=== Section Start ===
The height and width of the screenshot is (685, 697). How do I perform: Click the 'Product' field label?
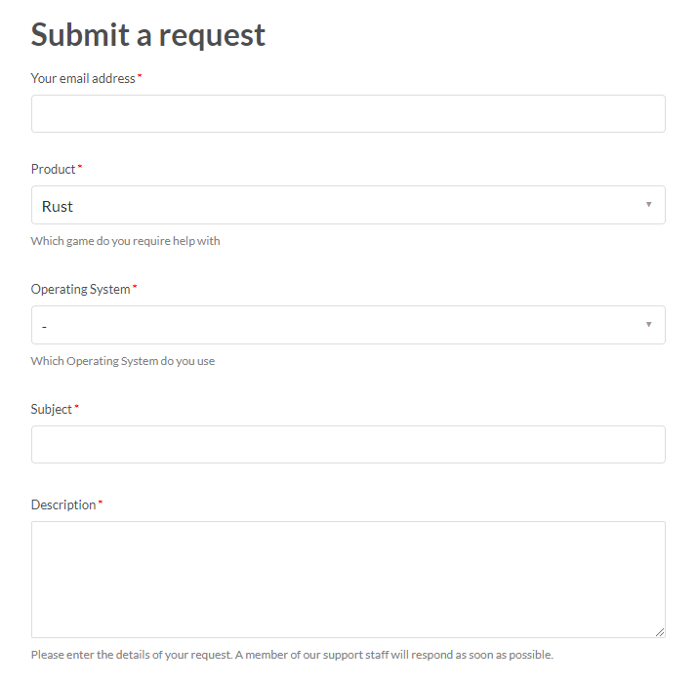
=== Section End ===
=== Section Start ===
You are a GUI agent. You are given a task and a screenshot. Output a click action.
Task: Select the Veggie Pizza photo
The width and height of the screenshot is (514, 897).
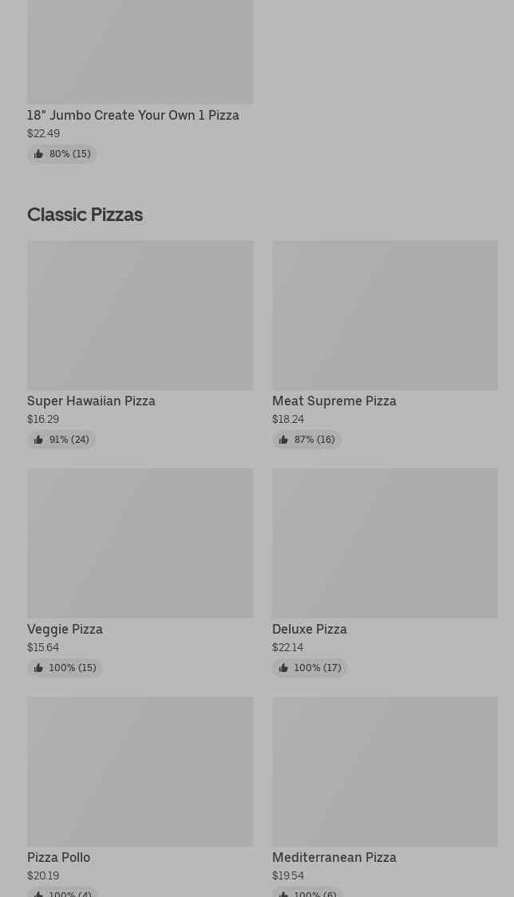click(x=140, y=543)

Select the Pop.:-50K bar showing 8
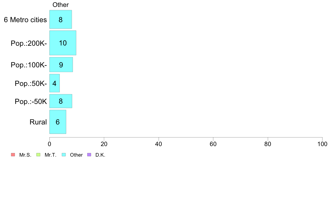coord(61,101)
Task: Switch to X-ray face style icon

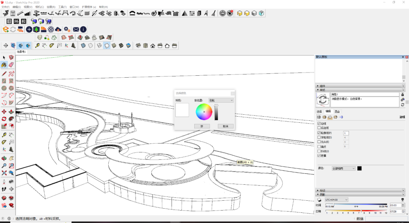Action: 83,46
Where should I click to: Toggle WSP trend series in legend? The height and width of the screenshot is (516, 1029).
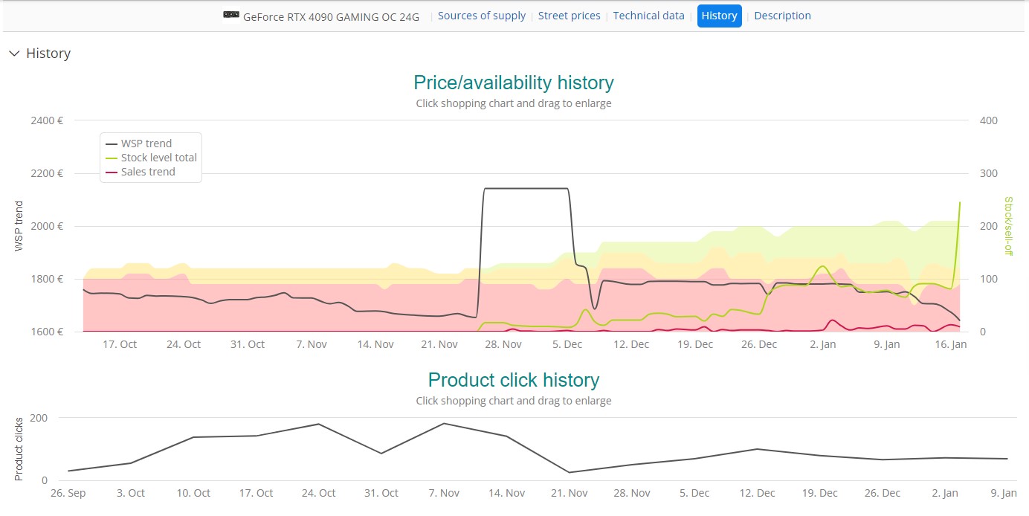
=== Section End ===
YOUR TASK: In the material above, the stretch from the line with "Select the Pop.:-50K bar showing 8" through the line with "Where should I" is to be given again exactly, minus the pictures.

WORKED SOLUTION:
Select the Pop.:-50K bar showing 8
coord(61,101)
Task: Switch to X-ray face style icon

Action: 83,46
Where should I click to: Toggle WSP trend series in legend? The height and width of the screenshot is (516, 1029).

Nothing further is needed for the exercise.